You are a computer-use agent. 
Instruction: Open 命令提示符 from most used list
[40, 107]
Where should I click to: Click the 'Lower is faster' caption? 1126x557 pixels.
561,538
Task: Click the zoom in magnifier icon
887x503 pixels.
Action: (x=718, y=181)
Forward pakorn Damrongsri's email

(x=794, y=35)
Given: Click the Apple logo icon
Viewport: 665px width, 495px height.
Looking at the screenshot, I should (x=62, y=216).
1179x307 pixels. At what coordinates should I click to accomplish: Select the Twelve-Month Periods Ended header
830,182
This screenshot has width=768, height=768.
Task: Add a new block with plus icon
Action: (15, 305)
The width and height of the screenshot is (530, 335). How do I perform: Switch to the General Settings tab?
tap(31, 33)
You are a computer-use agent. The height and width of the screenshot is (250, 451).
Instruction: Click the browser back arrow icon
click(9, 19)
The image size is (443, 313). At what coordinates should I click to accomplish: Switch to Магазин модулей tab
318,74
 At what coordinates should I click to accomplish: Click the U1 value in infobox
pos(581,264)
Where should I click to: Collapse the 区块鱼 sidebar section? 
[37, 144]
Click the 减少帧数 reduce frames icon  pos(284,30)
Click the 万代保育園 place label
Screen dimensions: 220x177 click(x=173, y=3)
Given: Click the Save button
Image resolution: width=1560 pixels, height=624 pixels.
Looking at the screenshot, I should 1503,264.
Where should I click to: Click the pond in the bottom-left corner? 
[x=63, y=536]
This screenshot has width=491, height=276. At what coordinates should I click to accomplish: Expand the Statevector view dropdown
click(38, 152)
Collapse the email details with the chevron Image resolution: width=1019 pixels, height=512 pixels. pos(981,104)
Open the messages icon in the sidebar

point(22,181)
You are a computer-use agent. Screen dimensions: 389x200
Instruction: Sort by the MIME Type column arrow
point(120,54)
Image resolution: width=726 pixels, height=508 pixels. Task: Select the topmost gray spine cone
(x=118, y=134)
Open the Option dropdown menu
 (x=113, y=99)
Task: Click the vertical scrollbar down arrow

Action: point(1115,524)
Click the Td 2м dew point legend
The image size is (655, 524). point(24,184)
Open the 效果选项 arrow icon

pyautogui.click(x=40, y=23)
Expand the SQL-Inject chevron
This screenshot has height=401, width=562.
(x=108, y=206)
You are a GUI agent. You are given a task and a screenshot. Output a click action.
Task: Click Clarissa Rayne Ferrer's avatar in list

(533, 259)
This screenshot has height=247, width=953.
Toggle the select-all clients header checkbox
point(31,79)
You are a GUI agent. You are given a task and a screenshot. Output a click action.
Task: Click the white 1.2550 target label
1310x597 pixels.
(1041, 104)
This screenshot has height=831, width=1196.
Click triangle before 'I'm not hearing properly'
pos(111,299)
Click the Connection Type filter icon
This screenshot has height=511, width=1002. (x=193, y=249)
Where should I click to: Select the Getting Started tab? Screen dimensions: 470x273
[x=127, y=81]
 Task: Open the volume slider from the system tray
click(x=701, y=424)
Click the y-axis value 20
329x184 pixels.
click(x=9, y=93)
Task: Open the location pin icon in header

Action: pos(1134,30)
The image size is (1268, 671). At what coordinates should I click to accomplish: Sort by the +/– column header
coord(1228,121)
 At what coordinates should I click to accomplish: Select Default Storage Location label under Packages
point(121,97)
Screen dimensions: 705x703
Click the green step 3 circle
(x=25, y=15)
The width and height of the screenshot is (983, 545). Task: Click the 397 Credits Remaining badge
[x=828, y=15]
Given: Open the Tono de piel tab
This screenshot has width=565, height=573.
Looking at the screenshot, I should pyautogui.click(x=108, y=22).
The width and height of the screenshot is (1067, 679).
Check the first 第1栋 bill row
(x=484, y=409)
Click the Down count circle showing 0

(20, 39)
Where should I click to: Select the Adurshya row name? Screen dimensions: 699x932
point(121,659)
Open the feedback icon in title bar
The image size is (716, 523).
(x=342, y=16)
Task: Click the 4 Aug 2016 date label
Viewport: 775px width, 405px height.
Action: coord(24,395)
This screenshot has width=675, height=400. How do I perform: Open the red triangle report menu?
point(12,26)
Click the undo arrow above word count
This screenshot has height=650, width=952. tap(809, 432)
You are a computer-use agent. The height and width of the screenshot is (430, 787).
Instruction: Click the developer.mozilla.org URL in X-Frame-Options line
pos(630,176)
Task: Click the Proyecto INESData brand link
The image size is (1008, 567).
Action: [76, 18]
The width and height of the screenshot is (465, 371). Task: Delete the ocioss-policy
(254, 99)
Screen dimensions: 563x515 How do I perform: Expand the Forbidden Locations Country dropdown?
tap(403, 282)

----

Please reproduce all of the records exactly as they stand.

RESULT:
You are a computer-use agent. 
Instruction: Open 命令提示符 from most used list
[40, 107]
Where should I click to: Click the 'Lower is faster' caption? 1126x557 pixels.
561,538
Task: Click the zoom in magnifier icon
887x503 pixels.
Action: (x=718, y=181)
Forward pakorn Damrongsri's email

(x=794, y=35)
Given: Click the Apple logo icon
Viewport: 665px width, 495px height.
Looking at the screenshot, I should (x=62, y=216).
1179x307 pixels. At what coordinates should I click to accomplish: Select the Twelve-Month Periods Ended header
830,182
This screenshot has width=768, height=768.
Task: Add a new block with plus icon
Action: (15, 305)
The width and height of the screenshot is (530, 335). How do I perform: Switch to the General Settings tab?
tap(31, 33)
You are a computer-use agent. The height and width of the screenshot is (250, 451).
Instruction: Click the browser back arrow icon
click(9, 19)
The image size is (443, 313). At what coordinates should I click to accomplish: Switch to Магазин модулей tab
318,74
 At what coordinates should I click to accomplish: Click the U1 value in infobox
pos(581,264)
Where should I click to: Collapse the 区块鱼 sidebar section? 
[37, 144]
Click the 减少帧数 reduce frames icon  pos(284,30)
Click the 万代保育園 place label
Screen dimensions: 220x177 click(x=173, y=3)
Given: Click the Save button
Image resolution: width=1560 pixels, height=624 pixels.
Looking at the screenshot, I should 1503,264.
Where should I click to: Click the pond in the bottom-left corner? 
[x=63, y=536]
This screenshot has width=491, height=276. At what coordinates should I click to accomplish: Expand the Statevector view dropdown
click(38, 152)
Collapse the email details with the chevron Image resolution: width=1019 pixels, height=512 pixels. pos(981,104)
Open the messages icon in the sidebar

point(22,181)
You are a computer-use agent. Screen dimensions: 389x200
Instruction: Sort by the MIME Type column arrow
point(120,54)
Image resolution: width=726 pixels, height=508 pixels. Task: Select the topmost gray spine cone
(x=118, y=134)
Open the Option dropdown menu
 (x=113, y=99)
Task: Click the vertical scrollbar down arrow

Action: point(1115,524)
Click the Td 2м dew point legend
The image size is (655, 524). point(24,184)
Open the 效果选项 arrow icon

pyautogui.click(x=40, y=23)
Expand the SQL-Inject chevron
This screenshot has height=401, width=562.
(x=108, y=206)
You are a GUI agent. You are given a task and a screenshot. Output a click action.
Task: Click Clarissa Rayne Ferrer's avatar in list

(533, 259)
This screenshot has height=247, width=953.
Toggle the select-all clients header checkbox
point(31,79)
You are a GUI agent. You are given a task and a screenshot. Output a click action.
Task: Click the white 1.2550 target label
1310x597 pixels.
(1041, 104)
This screenshot has height=831, width=1196.
Click triangle before 'I'm not hearing properly'
pos(111,299)
Click the Connection Type filter icon
This screenshot has height=511, width=1002. (x=193, y=249)
Where should I click to: Select the Getting Started tab? Screen dimensions: 470x273
[x=127, y=81]
 Task: Open the volume slider from the system tray
click(x=701, y=424)
Click the y-axis value 20
329x184 pixels.
click(x=9, y=93)
Task: Open the location pin icon in header

Action: pos(1134,30)
The image size is (1268, 671). At what coordinates should I click to accomplish: Sort by the +/– column header
coord(1228,121)
 At what coordinates should I click to accomplish: Select Default Storage Location label under Packages
point(121,97)
Screen dimensions: 705x703
Click the green step 3 circle
(x=25, y=15)
The width and height of the screenshot is (983, 545). Task: Click the 397 Credits Remaining badge
[x=828, y=15]
Given: Open the Tono de piel tab
This screenshot has width=565, height=573.
Looking at the screenshot, I should pyautogui.click(x=108, y=22).
The width and height of the screenshot is (1067, 679).
Check the first 第1栋 bill row
(x=484, y=409)
Click the Down count circle showing 0

(20, 39)
Where should I click to: Select the Adurshya row name? Screen dimensions: 699x932
point(121,659)
Open the feedback icon in title bar
The image size is (716, 523).
(x=342, y=16)
Task: Click the 4 Aug 2016 date label
Viewport: 775px width, 405px height.
Action: coord(24,395)
This screenshot has width=675, height=400. How do I perform: Open the red triangle report menu?
point(12,26)
Click the undo arrow above word count
This screenshot has height=650, width=952. tap(809, 432)
You are a computer-use agent. The height and width of the screenshot is (430, 787).
Instruction: Click the developer.mozilla.org URL in X-Frame-Options line
pos(630,176)
Task: Click the Proyecto INESData brand link
The image size is (1008, 567).
Action: [76, 18]
The width and height of the screenshot is (465, 371). Task: Delete the ocioss-policy
(254, 99)
Screen dimensions: 563x515 How do I perform: Expand the Forbidden Locations Country dropdown?
tap(403, 282)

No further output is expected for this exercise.